*** Records provided Section Begins ***
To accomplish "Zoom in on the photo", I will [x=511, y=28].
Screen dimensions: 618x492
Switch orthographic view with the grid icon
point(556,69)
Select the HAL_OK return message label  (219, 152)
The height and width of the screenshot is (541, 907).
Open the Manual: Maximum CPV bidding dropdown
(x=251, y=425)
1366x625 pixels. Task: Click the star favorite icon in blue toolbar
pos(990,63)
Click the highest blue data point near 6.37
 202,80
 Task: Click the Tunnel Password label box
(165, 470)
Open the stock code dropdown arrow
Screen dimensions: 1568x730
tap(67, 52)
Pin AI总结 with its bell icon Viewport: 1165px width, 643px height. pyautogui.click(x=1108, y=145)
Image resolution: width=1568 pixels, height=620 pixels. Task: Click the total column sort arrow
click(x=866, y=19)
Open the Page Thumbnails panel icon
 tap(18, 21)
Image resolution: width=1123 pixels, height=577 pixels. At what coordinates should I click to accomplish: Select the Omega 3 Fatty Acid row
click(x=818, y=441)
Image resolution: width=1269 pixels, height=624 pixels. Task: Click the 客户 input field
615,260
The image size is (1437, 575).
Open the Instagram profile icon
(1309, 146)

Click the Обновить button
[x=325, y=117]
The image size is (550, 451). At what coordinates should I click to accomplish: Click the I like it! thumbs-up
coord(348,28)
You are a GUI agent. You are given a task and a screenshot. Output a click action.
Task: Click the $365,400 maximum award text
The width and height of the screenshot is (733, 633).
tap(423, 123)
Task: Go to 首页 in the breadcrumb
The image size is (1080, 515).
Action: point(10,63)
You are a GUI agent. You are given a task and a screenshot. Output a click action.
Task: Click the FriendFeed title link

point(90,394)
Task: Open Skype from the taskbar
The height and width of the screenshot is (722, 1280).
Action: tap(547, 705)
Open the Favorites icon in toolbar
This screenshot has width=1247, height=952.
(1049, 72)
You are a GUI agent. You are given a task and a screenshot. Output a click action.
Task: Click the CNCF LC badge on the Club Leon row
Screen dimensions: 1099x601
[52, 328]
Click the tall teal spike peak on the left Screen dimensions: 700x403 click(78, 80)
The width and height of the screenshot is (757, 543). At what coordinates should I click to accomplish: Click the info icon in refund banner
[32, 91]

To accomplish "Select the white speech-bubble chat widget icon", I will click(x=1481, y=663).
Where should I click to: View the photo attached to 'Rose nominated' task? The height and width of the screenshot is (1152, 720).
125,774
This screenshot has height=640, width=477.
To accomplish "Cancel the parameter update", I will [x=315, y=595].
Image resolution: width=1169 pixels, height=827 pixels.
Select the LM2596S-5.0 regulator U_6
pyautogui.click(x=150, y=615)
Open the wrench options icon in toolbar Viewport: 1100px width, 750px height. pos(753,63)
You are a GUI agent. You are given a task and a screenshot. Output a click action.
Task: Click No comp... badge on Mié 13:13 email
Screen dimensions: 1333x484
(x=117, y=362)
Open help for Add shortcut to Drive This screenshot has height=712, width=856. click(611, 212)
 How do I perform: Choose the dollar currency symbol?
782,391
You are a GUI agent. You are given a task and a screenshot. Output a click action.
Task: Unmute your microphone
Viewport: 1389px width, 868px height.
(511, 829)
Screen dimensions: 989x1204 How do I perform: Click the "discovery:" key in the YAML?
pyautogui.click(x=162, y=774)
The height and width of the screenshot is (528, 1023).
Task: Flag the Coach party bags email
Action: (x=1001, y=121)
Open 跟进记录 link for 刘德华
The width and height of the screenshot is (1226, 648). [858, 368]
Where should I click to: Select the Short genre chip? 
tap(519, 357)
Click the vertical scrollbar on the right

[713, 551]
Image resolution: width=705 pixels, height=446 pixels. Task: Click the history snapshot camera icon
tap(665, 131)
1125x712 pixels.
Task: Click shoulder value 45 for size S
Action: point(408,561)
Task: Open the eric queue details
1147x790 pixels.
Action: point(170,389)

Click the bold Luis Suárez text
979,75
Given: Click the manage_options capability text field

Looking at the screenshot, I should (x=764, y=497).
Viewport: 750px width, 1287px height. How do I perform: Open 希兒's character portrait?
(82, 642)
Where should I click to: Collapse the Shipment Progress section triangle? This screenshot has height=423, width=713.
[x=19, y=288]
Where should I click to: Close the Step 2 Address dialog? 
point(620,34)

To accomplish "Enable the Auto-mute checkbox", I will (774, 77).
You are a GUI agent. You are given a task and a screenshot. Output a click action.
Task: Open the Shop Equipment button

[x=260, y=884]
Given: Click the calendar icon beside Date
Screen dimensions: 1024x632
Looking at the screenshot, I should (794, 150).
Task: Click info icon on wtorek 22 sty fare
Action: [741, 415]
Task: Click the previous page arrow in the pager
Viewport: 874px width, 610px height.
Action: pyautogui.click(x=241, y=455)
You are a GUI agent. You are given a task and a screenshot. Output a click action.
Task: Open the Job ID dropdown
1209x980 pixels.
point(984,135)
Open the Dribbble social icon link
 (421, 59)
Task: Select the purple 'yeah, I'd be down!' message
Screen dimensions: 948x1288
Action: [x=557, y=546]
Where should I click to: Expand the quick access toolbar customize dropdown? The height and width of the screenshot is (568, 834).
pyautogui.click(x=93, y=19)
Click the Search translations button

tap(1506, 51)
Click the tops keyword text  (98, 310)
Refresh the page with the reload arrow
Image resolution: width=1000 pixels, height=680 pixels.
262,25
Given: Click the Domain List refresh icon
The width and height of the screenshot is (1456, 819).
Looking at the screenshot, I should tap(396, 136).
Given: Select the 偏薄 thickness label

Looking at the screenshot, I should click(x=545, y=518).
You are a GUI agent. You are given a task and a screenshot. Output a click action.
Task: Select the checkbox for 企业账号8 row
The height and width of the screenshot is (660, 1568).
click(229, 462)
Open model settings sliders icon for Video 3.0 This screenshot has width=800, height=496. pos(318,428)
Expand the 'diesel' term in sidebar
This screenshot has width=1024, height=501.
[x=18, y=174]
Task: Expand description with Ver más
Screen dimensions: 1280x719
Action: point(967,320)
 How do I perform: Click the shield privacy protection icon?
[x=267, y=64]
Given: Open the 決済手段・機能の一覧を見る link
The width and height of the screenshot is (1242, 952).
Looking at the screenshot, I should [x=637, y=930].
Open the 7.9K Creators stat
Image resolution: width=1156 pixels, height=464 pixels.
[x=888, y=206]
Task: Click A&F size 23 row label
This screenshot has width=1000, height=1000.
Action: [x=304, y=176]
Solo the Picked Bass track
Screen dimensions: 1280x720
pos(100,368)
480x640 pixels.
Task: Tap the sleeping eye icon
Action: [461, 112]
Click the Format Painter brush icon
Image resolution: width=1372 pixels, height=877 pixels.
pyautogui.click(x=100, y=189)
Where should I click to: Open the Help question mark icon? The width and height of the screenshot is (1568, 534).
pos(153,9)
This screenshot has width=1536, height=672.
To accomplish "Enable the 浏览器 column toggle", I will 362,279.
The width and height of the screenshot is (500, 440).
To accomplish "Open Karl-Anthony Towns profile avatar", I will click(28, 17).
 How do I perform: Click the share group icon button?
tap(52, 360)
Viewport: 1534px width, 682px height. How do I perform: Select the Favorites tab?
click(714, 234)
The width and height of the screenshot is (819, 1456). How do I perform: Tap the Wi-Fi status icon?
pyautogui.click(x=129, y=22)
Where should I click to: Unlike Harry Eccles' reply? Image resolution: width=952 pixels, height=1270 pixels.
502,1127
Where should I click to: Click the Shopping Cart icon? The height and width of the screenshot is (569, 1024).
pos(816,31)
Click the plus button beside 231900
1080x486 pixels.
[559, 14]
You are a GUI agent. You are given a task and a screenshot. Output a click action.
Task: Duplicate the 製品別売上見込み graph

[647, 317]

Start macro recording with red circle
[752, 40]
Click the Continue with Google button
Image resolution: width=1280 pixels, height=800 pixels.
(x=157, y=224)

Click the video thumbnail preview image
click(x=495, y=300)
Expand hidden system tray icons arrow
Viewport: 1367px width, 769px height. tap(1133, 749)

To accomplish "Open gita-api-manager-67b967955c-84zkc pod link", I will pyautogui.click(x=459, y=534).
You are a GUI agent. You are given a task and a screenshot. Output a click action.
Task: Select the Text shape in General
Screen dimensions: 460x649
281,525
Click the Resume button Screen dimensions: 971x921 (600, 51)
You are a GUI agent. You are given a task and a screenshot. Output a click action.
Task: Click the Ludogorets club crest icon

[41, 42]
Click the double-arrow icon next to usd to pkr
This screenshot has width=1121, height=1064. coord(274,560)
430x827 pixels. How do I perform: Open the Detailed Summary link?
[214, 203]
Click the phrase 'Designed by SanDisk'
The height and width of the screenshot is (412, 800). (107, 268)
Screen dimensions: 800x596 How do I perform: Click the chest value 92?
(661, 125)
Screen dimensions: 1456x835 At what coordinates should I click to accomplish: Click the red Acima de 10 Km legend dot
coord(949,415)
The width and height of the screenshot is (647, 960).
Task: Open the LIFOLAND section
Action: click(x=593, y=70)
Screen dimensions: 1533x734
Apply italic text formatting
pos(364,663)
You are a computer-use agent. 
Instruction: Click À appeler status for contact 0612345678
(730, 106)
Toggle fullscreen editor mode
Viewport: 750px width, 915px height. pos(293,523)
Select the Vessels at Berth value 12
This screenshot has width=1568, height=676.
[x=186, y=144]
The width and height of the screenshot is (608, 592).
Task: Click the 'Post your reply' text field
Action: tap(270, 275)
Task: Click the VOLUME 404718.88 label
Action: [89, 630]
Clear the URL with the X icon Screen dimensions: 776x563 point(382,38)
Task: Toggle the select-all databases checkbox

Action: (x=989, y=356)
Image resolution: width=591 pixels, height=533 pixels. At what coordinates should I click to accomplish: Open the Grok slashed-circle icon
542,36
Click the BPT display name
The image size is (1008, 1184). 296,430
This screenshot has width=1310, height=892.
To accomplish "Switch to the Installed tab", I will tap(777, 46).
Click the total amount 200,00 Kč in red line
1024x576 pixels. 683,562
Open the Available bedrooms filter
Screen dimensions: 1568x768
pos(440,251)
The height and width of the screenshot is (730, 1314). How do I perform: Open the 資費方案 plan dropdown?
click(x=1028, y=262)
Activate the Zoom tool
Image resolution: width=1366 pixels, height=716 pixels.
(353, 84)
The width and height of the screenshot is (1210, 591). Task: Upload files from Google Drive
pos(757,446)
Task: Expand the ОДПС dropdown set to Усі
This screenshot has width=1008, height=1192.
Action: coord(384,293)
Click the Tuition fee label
*** Records provided Section Ends ***
Once you reach the line with "Click the tall" in the data above, copy it and every line after it exactly, up to and including the line with "Task: Unmute your microphone".

▶ [Exercise output]
Click the tall teal spike peak on the left Screen dimensions: 700x403 click(78, 80)
The width and height of the screenshot is (757, 543). At what coordinates should I click to accomplish: Click the info icon in refund banner
[32, 91]

To accomplish "Select the white speech-bubble chat widget icon", I will click(x=1481, y=663).
Where should I click to: View the photo attached to 'Rose nominated' task? The height and width of the screenshot is (1152, 720).
125,774
This screenshot has height=640, width=477.
To accomplish "Cancel the parameter update", I will [x=315, y=595].
Image resolution: width=1169 pixels, height=827 pixels.
Select the LM2596S-5.0 regulator U_6
pyautogui.click(x=150, y=615)
Open the wrench options icon in toolbar Viewport: 1100px width, 750px height. pos(753,63)
You are a GUI agent. You are given a task and a screenshot. Output a click action.
Task: Click No comp... badge on Mié 13:13 email
Screen dimensions: 1333x484
(x=117, y=362)
Open help for Add shortcut to Drive This screenshot has height=712, width=856. click(611, 212)
 How do I perform: Choose the dollar currency symbol?
782,391
You are a GUI agent. You are given a task and a screenshot. Output a click action.
Task: Unmute your microphone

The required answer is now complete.